Repeat, please, exactly the lines from the one that has "This screenshot has width=787, height=496." through the end of the records below, with pictures dropped.

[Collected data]
──────────
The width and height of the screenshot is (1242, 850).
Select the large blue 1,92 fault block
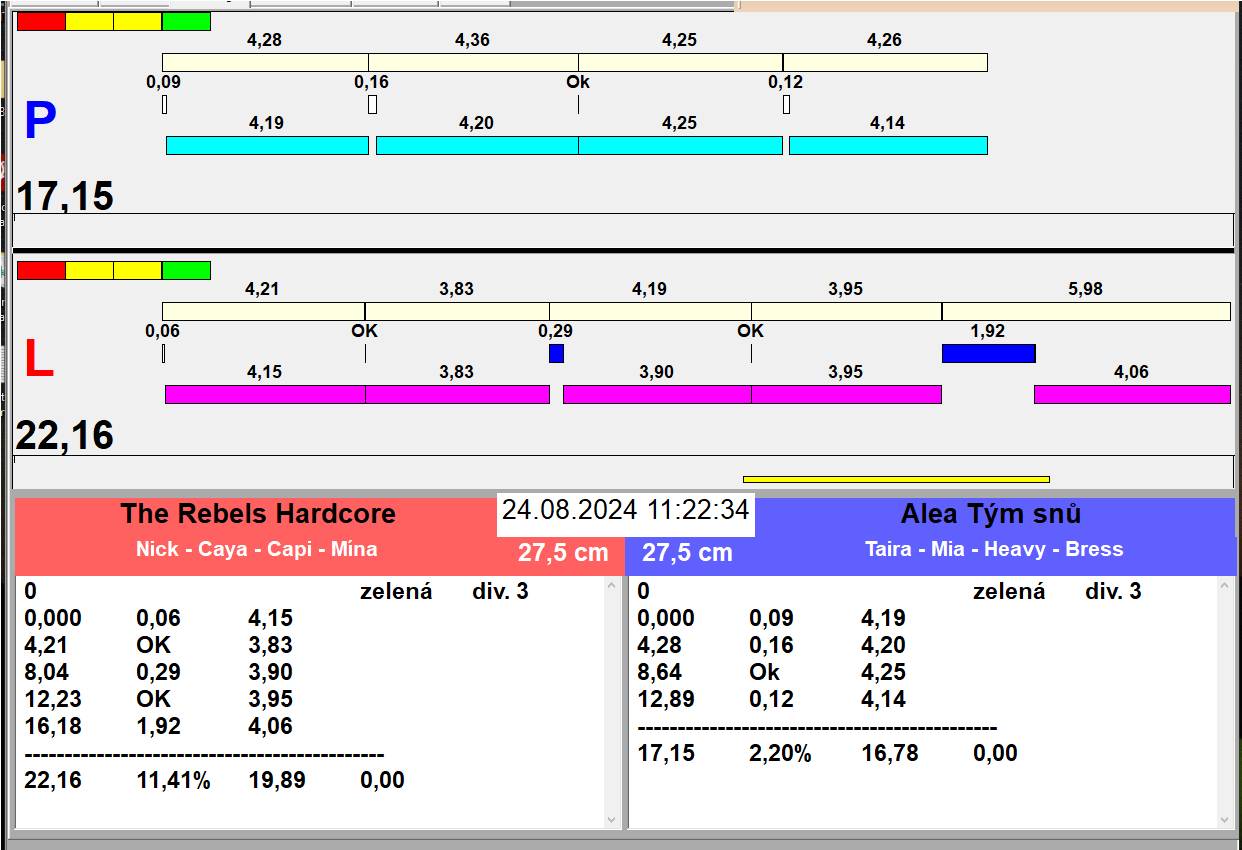988,353
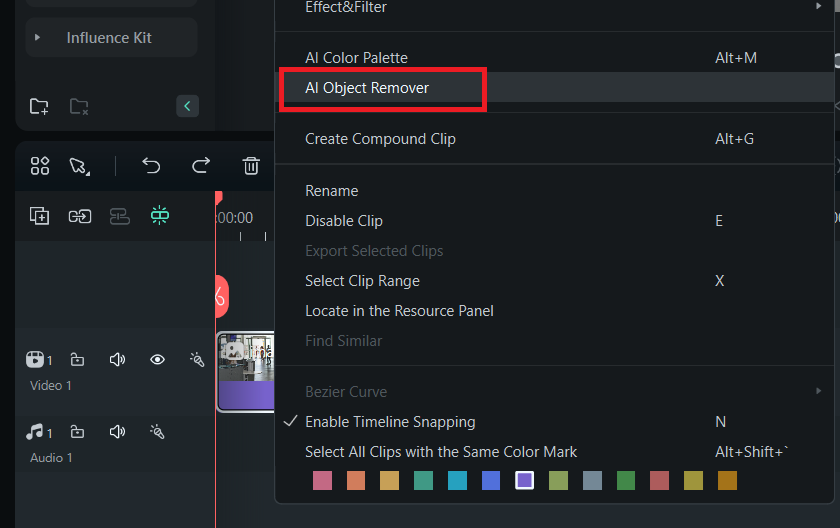Click the green timeline snapping icon
This screenshot has width=840, height=528.
point(160,216)
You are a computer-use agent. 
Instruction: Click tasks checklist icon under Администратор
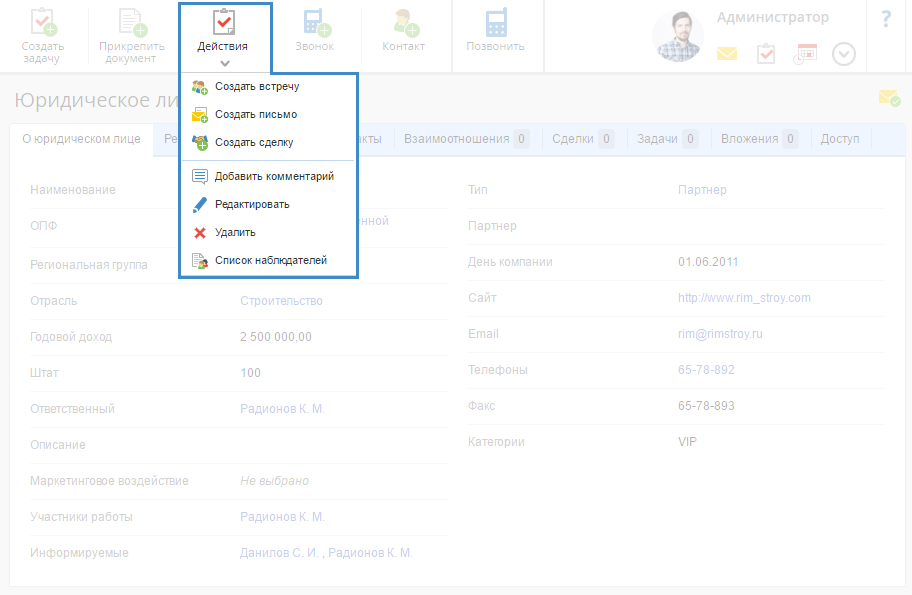766,54
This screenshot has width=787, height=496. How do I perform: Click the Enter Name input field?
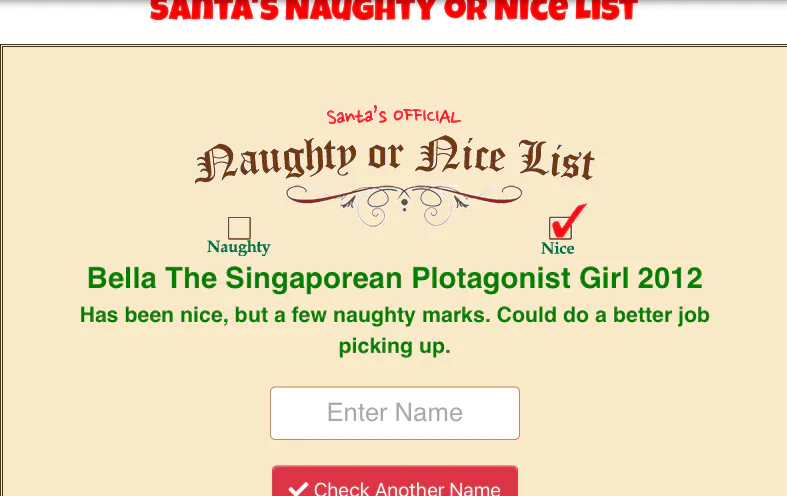[x=395, y=413]
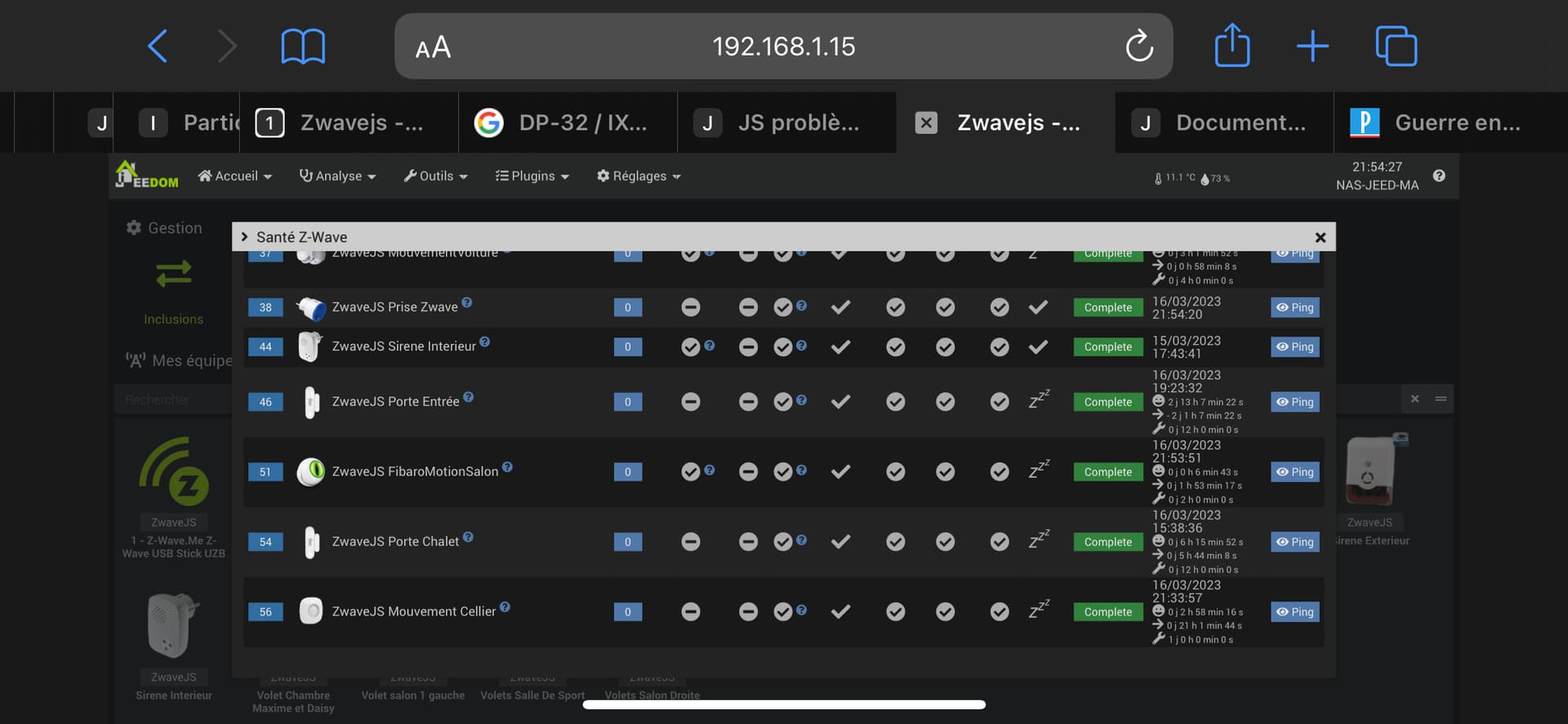Click the Jeedom logo icon
This screenshot has width=1568, height=724.
click(147, 175)
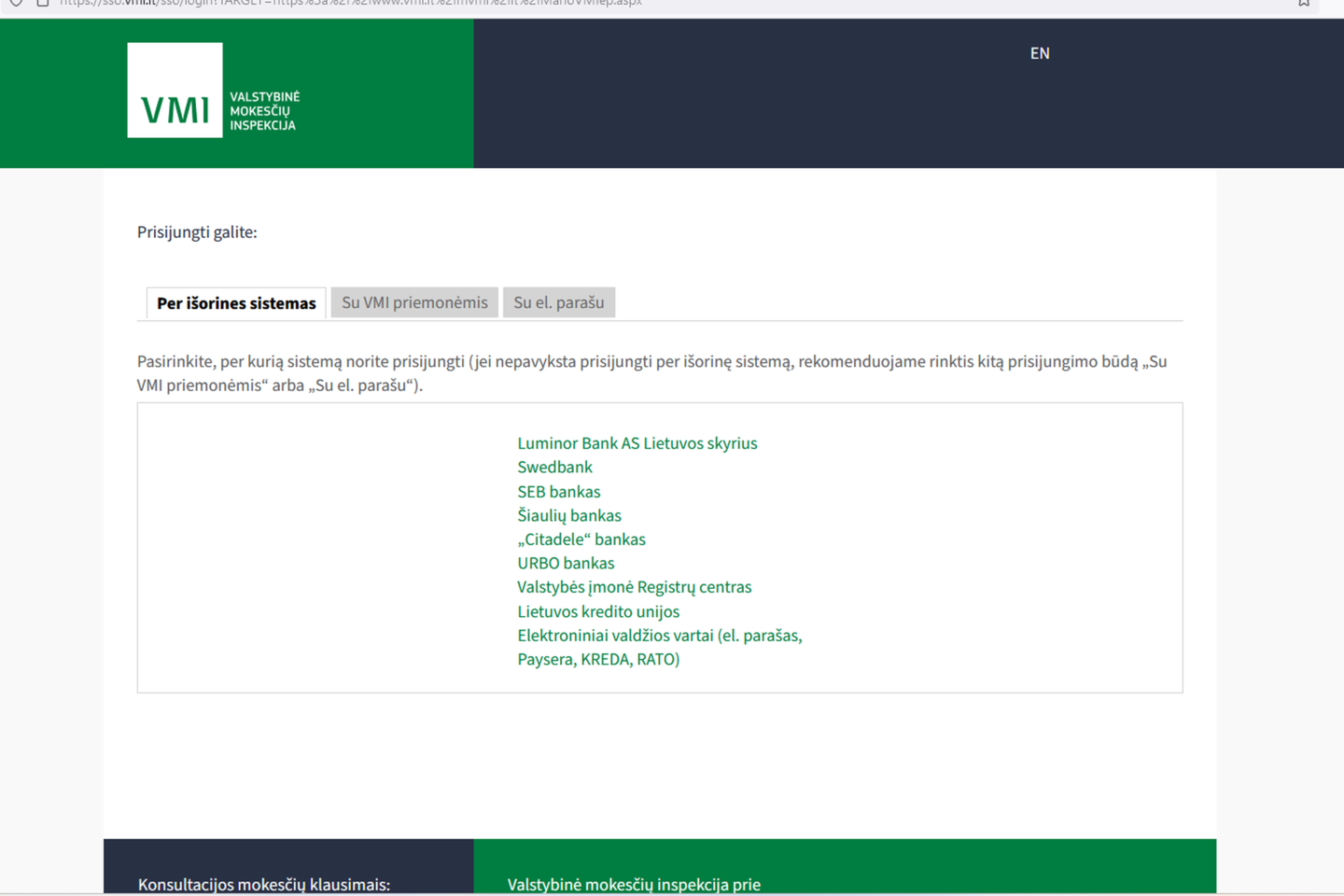Image resolution: width=1344 pixels, height=896 pixels.
Task: Select the 'Per išorines sistemas' tab
Action: [236, 303]
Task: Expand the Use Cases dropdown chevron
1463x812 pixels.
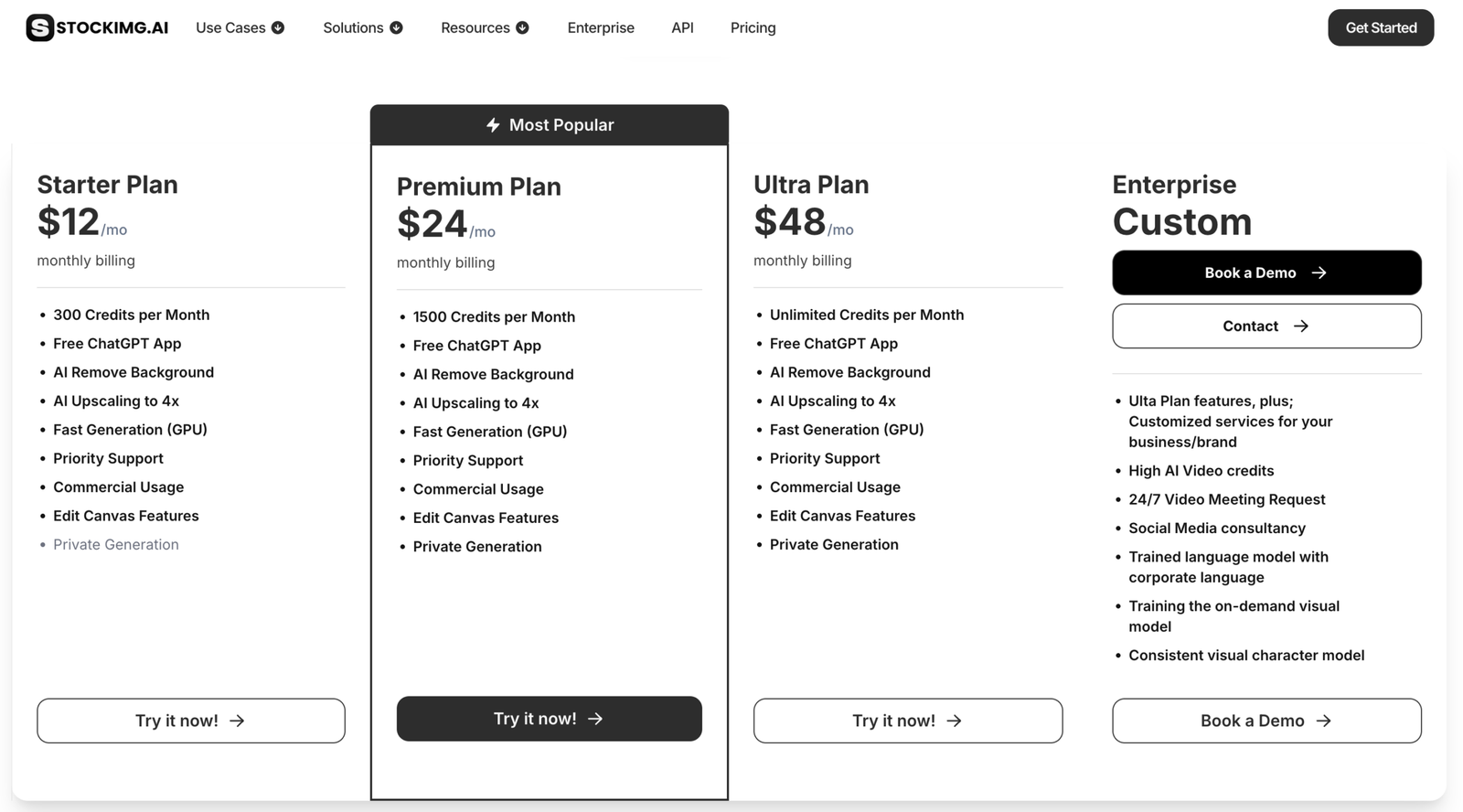Action: point(278,27)
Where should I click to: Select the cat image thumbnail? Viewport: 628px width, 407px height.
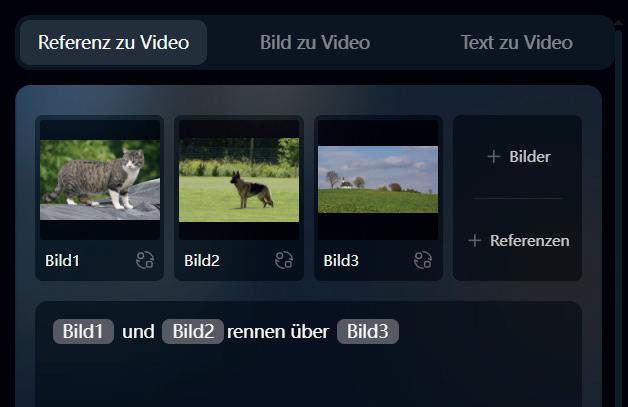tap(100, 179)
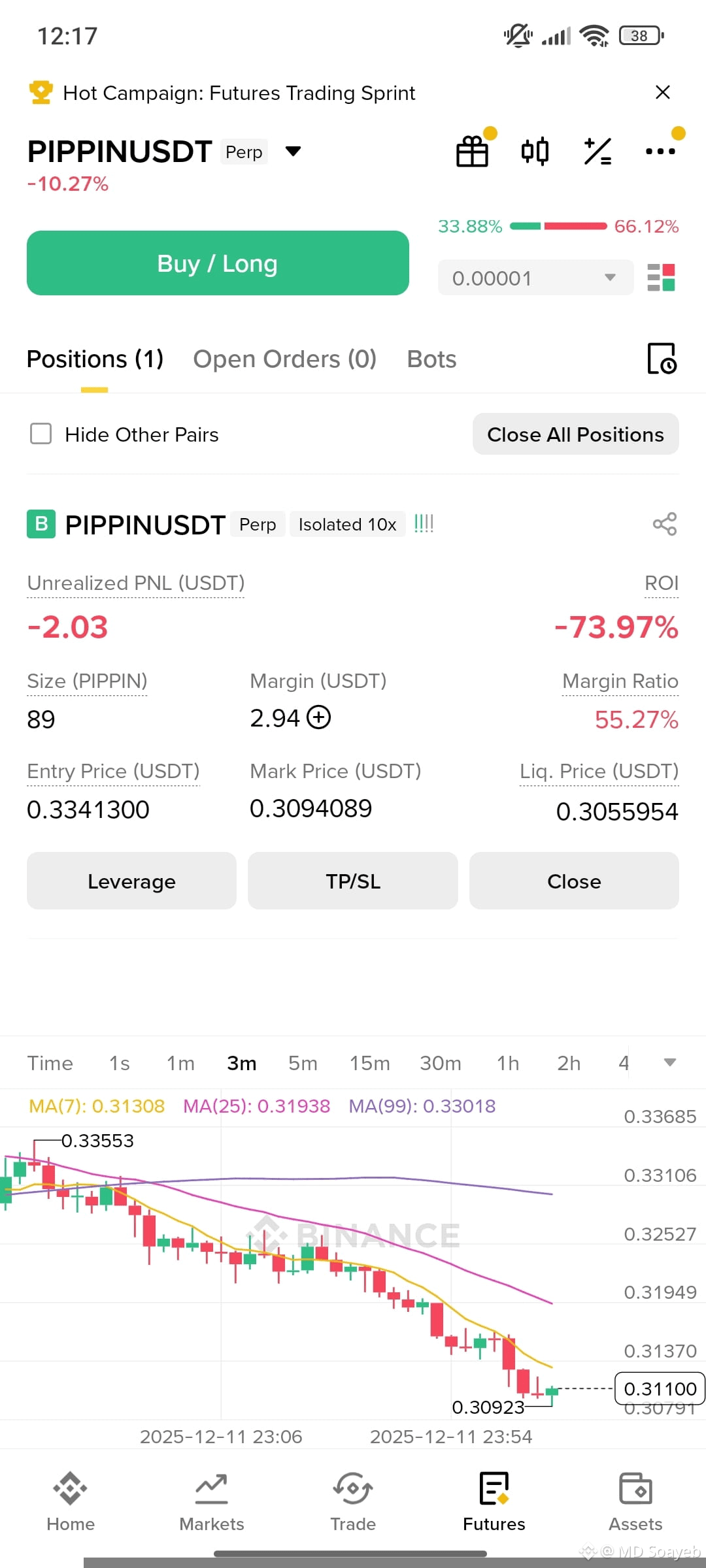Open the three-dot more options menu
This screenshot has height=1568, width=706.
point(660,151)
──────────
> Exercise answer
This screenshot has width=787, height=496. How do I perform: Click the Enter Name input field?
[x=395, y=413]
Click the Jeedom logo icon
This screenshot has width=1568, height=724.
click(147, 175)
Image resolution: width=1344 pixels, height=896 pixels.
Task: Select the 'Per išorines sistemas' tab
Action: [236, 303]
Task: Expand the Use Cases dropdown chevron
1463x812 pixels.
Action: point(278,27)
Where should I click to: Select the cat image thumbnail? Viewport: 628px width, 407px height.
tap(100, 179)
Open the three-dot more options menu
This screenshot has height=1568, width=706.
point(660,151)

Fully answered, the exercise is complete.